**Collected data entries:**
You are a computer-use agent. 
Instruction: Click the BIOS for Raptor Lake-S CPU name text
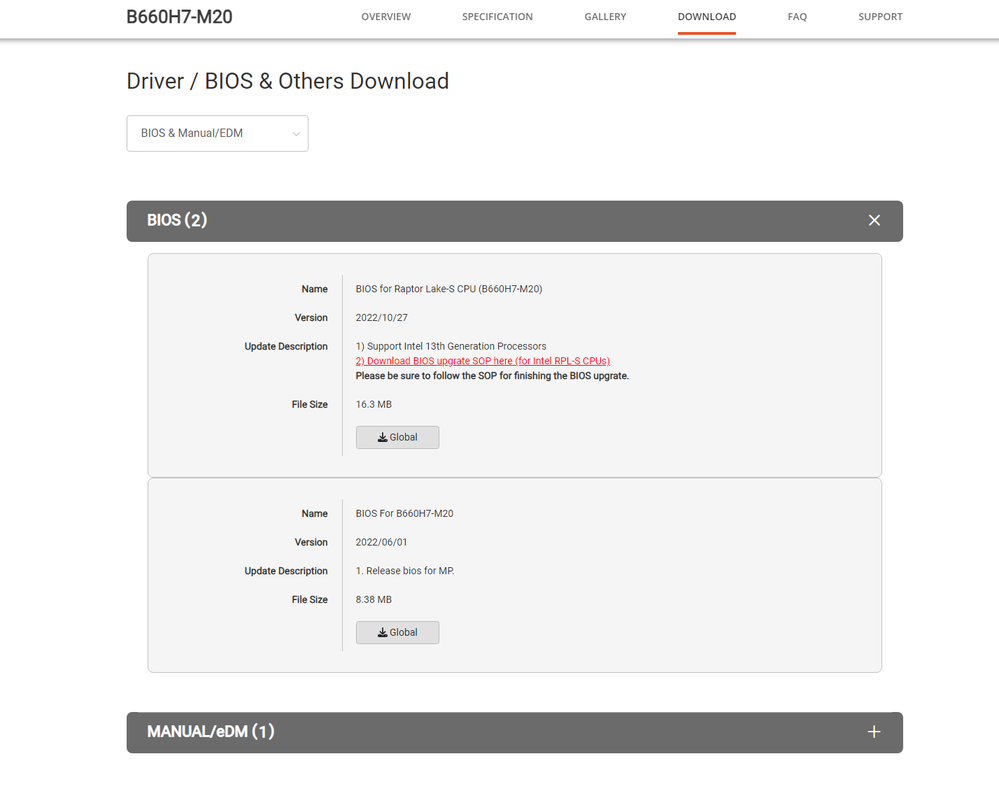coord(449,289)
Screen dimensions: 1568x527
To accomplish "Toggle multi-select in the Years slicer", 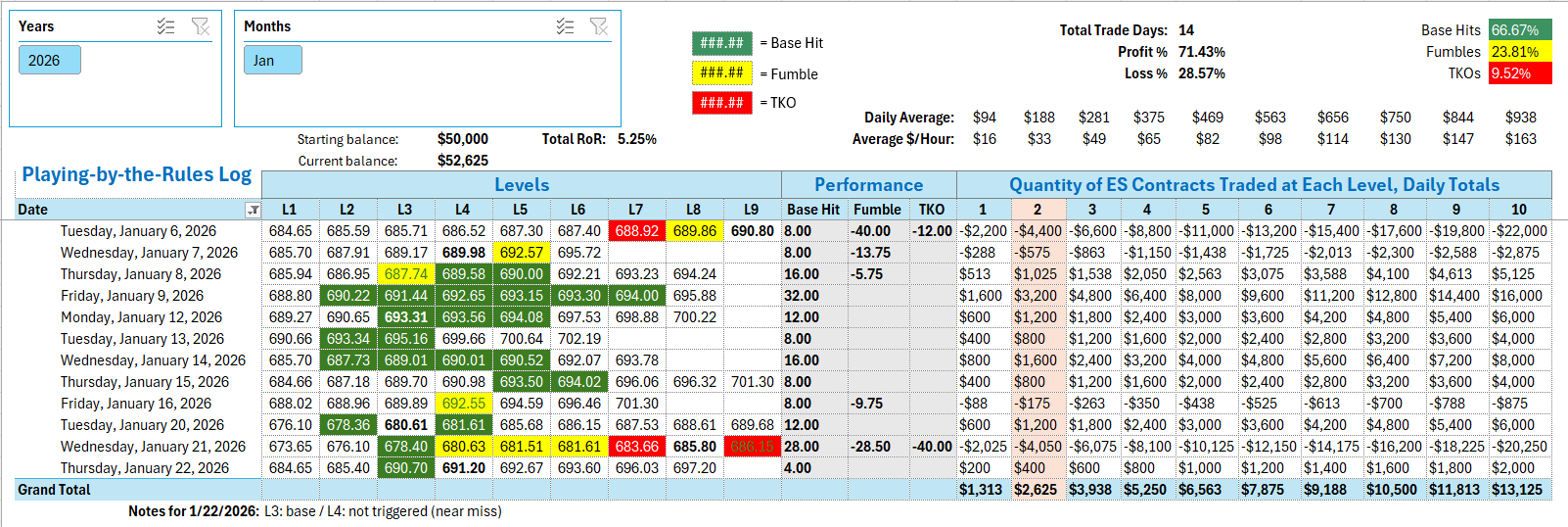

**What to do:** If an entry holds an image, omit that image and print the remainder exactly as it stands.

**Solution for this exercise:**
You are a computer-use agent. 
Instruction: Click the BIOS for Raptor Lake-S CPU name text
coord(449,289)
Screen dimensions: 1568x527
To accomplish "Toggle multi-select in the Years slicer", 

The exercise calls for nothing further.